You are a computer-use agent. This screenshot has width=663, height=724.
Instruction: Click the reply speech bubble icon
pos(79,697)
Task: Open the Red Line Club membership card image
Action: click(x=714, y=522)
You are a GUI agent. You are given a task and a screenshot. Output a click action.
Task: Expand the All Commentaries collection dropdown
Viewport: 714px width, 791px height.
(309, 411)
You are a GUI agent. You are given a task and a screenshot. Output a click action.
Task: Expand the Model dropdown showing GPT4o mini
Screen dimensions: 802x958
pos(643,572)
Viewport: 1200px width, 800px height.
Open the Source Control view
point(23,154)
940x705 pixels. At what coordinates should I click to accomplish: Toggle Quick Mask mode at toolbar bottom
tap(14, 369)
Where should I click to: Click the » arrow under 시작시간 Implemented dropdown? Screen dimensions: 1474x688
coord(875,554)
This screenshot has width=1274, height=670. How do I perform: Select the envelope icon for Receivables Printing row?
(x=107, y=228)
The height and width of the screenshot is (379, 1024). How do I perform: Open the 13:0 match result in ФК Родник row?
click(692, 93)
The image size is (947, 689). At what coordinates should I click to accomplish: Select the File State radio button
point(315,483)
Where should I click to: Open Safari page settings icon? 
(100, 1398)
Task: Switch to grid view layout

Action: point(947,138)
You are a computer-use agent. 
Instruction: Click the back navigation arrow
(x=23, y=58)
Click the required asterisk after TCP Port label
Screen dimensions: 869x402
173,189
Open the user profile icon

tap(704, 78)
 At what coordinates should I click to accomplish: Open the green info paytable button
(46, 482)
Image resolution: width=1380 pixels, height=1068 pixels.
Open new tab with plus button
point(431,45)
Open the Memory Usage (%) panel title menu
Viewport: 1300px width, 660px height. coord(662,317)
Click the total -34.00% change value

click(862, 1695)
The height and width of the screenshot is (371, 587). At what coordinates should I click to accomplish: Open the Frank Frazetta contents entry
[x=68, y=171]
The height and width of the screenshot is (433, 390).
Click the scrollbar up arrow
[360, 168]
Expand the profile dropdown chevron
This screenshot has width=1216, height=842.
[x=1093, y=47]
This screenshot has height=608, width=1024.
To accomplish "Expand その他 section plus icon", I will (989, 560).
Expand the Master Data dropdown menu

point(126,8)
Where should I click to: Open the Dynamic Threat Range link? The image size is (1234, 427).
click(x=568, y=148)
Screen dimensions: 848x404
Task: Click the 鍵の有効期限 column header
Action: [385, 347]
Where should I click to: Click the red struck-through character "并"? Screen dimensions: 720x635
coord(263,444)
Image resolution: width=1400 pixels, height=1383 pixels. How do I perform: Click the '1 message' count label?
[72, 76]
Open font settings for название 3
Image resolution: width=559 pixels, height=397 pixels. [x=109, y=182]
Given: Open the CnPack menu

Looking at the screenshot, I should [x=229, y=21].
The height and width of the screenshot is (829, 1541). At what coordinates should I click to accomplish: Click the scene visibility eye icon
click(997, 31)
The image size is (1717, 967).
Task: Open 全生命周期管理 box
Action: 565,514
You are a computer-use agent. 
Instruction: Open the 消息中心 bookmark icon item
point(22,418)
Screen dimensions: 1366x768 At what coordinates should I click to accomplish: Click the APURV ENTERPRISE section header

Task instructions:
All of the entries should be repeated word for word.

Exercise response:
You are a computer-use agent. This screenshot has width=663, height=724.
Instruction: Click the reply speech bubble icon
pos(79,697)
Task: Open the Red Line Club membership card image
Action: click(x=714, y=522)
You are a GUI agent. You are given a task and a screenshot. Output a click action.
Task: Expand the All Commentaries collection dropdown
Viewport: 714px width, 791px height.
(309, 411)
You are a GUI agent. You are given a task and a screenshot. Output a click action.
Task: Expand the Model dropdown showing GPT4o mini
Screen dimensions: 802x958
pos(643,572)
Viewport: 1200px width, 800px height.
Open the Source Control view
point(23,154)
940x705 pixels. At what coordinates should I click to accomplish: Toggle Quick Mask mode at toolbar bottom
tap(14, 369)
Where should I click to: Click the » arrow under 시작시간 Implemented dropdown? Screen dimensions: 1474x688
coord(875,554)
This screenshot has width=1274, height=670. How do I perform: Select the envelope icon for Receivables Printing row?
(x=107, y=228)
The height and width of the screenshot is (379, 1024). How do I perform: Open the 13:0 match result in ФК Родник row?
click(692, 93)
The image size is (947, 689). At what coordinates should I click to accomplish: Select the File State radio button
point(315,483)
Where should I click to: Open Safari page settings icon? 
(100, 1398)
Task: Switch to grid view layout

Action: point(947,138)
You are a computer-use agent. 
Instruction: Click the back navigation arrow
(x=23, y=58)
Click the required asterisk after TCP Port label
Screen dimensions: 869x402
173,189
Open the user profile icon

tap(704, 78)
 At what coordinates should I click to accomplish: Open the green info paytable button
(46, 482)
Image resolution: width=1380 pixels, height=1068 pixels.
Open new tab with plus button
point(431,45)
Open the Memory Usage (%) panel title menu
Viewport: 1300px width, 660px height. coord(662,317)
Click the total -34.00% change value

click(862, 1695)
The height and width of the screenshot is (371, 587). At what coordinates should I click to accomplish: Open the Frank Frazetta contents entry
[x=68, y=171]
The height and width of the screenshot is (433, 390).
Click the scrollbar up arrow
[360, 168]
Expand the profile dropdown chevron
This screenshot has width=1216, height=842.
[x=1093, y=47]
This screenshot has height=608, width=1024.
To accomplish "Expand その他 section plus icon", I will (989, 560).
Expand the Master Data dropdown menu

point(126,8)
Where should I click to: Open the Dynamic Threat Range link? The image size is (1234, 427).
click(x=568, y=148)
Screen dimensions: 848x404
Task: Click the 鍵の有効期限 column header
Action: [385, 347]
Where should I click to: Click the red struck-through character "并"? Screen dimensions: 720x635
coord(263,444)
Image resolution: width=1400 pixels, height=1383 pixels. How do I perform: Click the '1 message' count label?
[72, 76]
Open font settings for название 3
Image resolution: width=559 pixels, height=397 pixels. [x=109, y=182]
Given: Open the CnPack menu

Looking at the screenshot, I should [x=229, y=21].
The height and width of the screenshot is (829, 1541). At what coordinates should I click to accomplish: Click the scene visibility eye icon
click(997, 31)
The image size is (1717, 967).
Task: Open 全生命周期管理 box
Action: 565,514
You are a computer-use agent. 
Instruction: Open the 消息中心 bookmark icon item
point(22,418)
Screen dimensions: 1366x768 At what coordinates should I click to accomplish: Click the APURV ENTERPRISE section header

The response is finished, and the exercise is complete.